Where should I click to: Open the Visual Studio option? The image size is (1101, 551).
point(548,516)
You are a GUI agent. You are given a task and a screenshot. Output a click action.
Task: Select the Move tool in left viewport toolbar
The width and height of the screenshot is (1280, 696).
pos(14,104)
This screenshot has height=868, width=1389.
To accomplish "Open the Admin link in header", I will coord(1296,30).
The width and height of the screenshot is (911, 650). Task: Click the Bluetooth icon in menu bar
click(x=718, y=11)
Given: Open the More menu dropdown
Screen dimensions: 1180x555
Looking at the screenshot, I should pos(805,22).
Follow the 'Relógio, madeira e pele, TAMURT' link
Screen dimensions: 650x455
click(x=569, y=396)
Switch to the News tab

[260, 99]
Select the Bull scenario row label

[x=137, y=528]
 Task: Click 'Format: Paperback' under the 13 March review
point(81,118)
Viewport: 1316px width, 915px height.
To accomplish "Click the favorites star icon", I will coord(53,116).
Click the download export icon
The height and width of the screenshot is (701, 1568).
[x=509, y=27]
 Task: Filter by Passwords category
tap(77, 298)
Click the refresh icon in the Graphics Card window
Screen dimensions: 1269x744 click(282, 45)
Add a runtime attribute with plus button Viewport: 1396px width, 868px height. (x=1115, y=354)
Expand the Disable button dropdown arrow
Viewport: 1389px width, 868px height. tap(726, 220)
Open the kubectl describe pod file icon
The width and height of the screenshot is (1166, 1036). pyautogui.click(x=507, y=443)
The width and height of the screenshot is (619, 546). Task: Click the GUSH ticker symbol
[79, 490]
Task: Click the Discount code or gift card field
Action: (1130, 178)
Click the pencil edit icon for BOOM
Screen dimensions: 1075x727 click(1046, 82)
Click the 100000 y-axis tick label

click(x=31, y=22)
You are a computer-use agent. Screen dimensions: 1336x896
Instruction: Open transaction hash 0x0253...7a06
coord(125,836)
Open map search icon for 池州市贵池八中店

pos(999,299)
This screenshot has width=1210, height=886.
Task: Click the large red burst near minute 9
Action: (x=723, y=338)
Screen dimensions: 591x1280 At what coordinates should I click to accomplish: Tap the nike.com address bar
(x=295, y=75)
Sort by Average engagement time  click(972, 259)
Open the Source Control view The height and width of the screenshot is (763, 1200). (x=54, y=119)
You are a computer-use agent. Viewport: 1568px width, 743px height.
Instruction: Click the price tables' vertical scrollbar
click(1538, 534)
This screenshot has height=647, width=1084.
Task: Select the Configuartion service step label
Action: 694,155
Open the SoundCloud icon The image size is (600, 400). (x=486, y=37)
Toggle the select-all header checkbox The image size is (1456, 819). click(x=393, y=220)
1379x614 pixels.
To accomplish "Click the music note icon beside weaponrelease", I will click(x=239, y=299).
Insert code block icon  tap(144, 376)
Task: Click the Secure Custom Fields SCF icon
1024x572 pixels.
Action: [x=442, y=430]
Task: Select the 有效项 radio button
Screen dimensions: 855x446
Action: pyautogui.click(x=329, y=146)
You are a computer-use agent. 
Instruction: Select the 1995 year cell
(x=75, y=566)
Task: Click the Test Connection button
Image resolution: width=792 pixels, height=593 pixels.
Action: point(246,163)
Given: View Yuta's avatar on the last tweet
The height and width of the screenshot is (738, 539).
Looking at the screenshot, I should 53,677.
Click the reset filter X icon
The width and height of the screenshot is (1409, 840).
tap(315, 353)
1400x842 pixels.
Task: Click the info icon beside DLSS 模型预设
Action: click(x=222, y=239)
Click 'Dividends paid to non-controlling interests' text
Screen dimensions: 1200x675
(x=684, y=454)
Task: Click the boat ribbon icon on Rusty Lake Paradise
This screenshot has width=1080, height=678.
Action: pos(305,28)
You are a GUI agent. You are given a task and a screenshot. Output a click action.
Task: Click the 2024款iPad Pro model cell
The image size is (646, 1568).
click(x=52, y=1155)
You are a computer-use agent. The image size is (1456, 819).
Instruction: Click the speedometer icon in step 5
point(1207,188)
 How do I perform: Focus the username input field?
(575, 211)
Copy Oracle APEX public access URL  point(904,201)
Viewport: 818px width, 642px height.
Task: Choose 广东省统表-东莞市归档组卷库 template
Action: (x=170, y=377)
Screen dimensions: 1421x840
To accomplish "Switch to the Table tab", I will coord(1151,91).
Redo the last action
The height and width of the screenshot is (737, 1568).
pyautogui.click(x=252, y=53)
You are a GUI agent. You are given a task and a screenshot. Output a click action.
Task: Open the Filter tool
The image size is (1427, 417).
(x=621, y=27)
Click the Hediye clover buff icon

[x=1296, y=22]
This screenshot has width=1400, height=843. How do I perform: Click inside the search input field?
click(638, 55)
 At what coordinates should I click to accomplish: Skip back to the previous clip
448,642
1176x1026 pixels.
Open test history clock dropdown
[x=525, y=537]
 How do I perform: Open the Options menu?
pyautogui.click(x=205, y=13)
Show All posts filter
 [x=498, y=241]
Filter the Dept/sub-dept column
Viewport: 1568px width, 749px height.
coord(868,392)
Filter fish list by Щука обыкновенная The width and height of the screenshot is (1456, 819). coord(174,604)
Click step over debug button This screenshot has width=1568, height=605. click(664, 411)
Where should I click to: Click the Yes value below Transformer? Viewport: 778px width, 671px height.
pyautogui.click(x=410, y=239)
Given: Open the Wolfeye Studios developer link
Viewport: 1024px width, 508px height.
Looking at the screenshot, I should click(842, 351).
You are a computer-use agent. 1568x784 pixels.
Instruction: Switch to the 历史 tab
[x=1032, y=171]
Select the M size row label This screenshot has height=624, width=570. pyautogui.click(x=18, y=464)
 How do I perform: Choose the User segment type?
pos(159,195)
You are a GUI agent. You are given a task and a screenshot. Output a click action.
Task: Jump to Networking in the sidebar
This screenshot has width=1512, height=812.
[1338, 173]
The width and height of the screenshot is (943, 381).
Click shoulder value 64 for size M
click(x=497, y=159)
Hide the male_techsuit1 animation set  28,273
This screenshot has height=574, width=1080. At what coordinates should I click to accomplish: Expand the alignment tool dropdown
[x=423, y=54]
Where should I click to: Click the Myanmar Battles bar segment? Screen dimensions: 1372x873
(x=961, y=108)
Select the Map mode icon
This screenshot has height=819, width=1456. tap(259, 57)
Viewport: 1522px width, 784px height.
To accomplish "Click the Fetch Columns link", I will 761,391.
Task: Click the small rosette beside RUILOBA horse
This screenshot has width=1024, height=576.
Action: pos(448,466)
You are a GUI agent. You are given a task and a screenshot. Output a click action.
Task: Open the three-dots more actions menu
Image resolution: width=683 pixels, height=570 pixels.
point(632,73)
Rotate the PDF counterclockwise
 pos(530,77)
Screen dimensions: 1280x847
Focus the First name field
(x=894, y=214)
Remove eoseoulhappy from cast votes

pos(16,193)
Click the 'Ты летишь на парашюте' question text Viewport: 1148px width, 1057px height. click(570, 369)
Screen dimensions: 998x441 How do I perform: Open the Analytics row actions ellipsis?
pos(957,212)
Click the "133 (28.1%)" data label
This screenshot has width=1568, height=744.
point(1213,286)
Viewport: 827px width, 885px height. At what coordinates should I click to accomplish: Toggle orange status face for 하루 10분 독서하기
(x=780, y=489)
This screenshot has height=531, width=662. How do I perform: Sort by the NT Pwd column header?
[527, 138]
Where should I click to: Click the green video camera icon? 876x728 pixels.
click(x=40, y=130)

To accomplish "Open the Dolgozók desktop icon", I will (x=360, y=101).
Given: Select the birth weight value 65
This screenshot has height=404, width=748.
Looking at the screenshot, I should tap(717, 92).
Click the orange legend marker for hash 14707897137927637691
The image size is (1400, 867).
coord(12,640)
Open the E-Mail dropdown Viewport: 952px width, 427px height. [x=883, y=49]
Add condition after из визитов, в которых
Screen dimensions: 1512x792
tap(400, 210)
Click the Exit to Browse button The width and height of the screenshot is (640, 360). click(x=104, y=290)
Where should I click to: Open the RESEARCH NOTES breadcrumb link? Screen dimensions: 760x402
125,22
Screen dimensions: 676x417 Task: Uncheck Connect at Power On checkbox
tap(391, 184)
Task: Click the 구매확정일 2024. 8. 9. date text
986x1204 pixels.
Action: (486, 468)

+---+

*Task to complete*.
Can you write out the material again word for word, beginning at the line containing "Task: Click 'Format: Paperback'" and continuing through the line containing "Action: 694,155"?

*Result for this exercise*.
 Task: Click 'Format: Paperback' under the 13 March review
point(81,118)
Viewport: 1316px width, 915px height.
To accomplish "Click the favorites star icon", I will coord(53,116).
Click the download export icon
The height and width of the screenshot is (701, 1568).
[x=509, y=27]
 Task: Filter by Passwords category
tap(77, 298)
Click the refresh icon in the Graphics Card window
Screen dimensions: 1269x744 click(282, 45)
Add a runtime attribute with plus button Viewport: 1396px width, 868px height. (x=1115, y=354)
Expand the Disable button dropdown arrow
Viewport: 1389px width, 868px height. tap(726, 220)
Open the kubectl describe pod file icon
The width and height of the screenshot is (1166, 1036). pyautogui.click(x=507, y=443)
The width and height of the screenshot is (619, 546). Task: Click the GUSH ticker symbol
[79, 490]
Task: Click the Discount code or gift card field
Action: (1130, 178)
Click the pencil edit icon for BOOM
Screen dimensions: 1075x727 click(1046, 82)
Click the 100000 y-axis tick label

click(x=31, y=22)
You are a computer-use agent. Screen dimensions: 1336x896
Instruction: Open transaction hash 0x0253...7a06
coord(125,836)
Open map search icon for 池州市贵池八中店

pos(999,299)
This screenshot has width=1210, height=886.
Task: Click the large red burst near minute 9
Action: (x=723, y=338)
Screen dimensions: 591x1280 At what coordinates should I click to accomplish: Tap the nike.com address bar
(x=295, y=75)
Sort by Average engagement time  click(972, 259)
Open the Source Control view The height and width of the screenshot is (763, 1200). (x=54, y=119)
You are a computer-use agent. Viewport: 1568px width, 743px height.
Instruction: Click the price tables' vertical scrollbar
click(1538, 534)
This screenshot has height=647, width=1084.
Task: Select the Configuartion service step label
Action: 694,155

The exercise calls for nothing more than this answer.